Su vida constituye un hermoso ejemplo de mujer cuya vida  brotó como respuesta a la exhuberante gracia de Dios.

María Magdalena NO ERA la mujer adúltera cuya vida fue salvada por Jesús al principio de su ministerio. Juan *:4
María Magdalena NO ERA “la mujer pecadora” cuyos pecados fueron perdonados por Jesús en casa de Simón el fariseo y que comenzó a llorar a los pies de Jesús ungiendolos con aceite.  Lucas 7: 36:50
María Magdalena NO ERA la mujer que ungió los pies de Jesús con nardo puro al final de su ministerio, a quien con toda claridad Juan identifica como María de Betania, la hermana de Marta y de Lázaro. Mateo 26-7

Por encima de todo, María Magdalena NO ERA ninguna mujer pecadora.

Maria Magdalena, acompañó a los hombres hasta el sepulcro y fue el primer testigo de la resurrección.

Los evangelios nos dan motivo para considerarla solo como una mujer casta, virtuosa y extraordinaria, merecedora de toda nuestra admiración, consideración, memoria y honores.

Es, por lo tanto, digna representante de todas las mujeres, a quienes representó como discípula de Cristo, a quienes representó también a los pies de la cruz y a quienes representó, finalmente, en el lugar de honra supremo, a los pies mismos del Salvador resucitado, estando ella sujeta a Cristo tal como nosotros esperamos sujetarnos a Él.

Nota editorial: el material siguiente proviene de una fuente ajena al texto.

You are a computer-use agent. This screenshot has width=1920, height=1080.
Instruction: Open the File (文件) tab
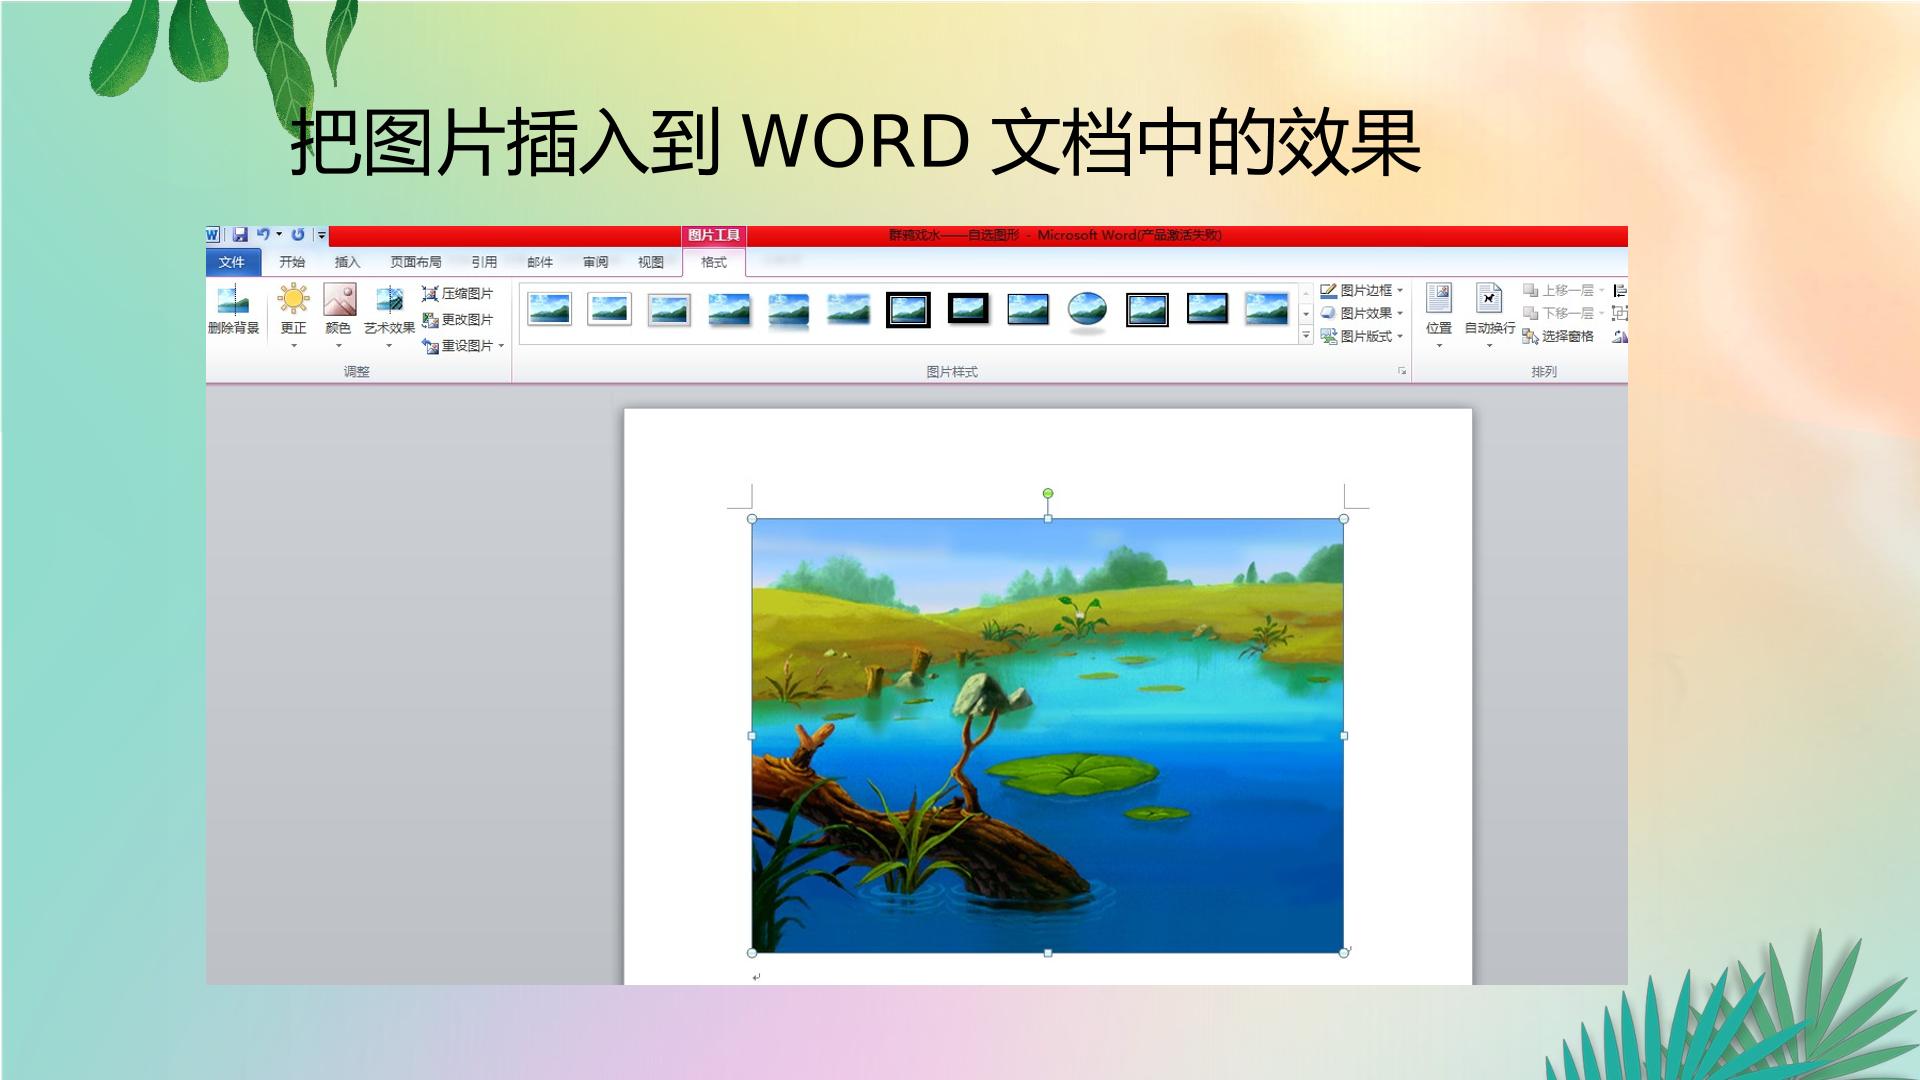[x=232, y=262]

Y así, María Magdalena, representante de toda virtud, obediencia, consagración y castidad de la mujer en sus días, representa también la virtud, obediencia, consagración y castidad de la mujer TAMBIÉN AHORA, mostrando, en todo respecto, a la mujer en su posición justa, y haciendo entonces a toda mujer digna de toda nuestra consideración, respeto, cuidado y admiración.

Faltar al honor de María Magdalena es faltar al honor de toda mujer. Defender la verdad sobre María Magdalena es honrar debidamente a toda mujer.

 

¡Que pueda su ejemplo servirnos de guía para alcanzar virtudes semejantes y servir al Salvador con tanta dedicación y amor como ella le siguió!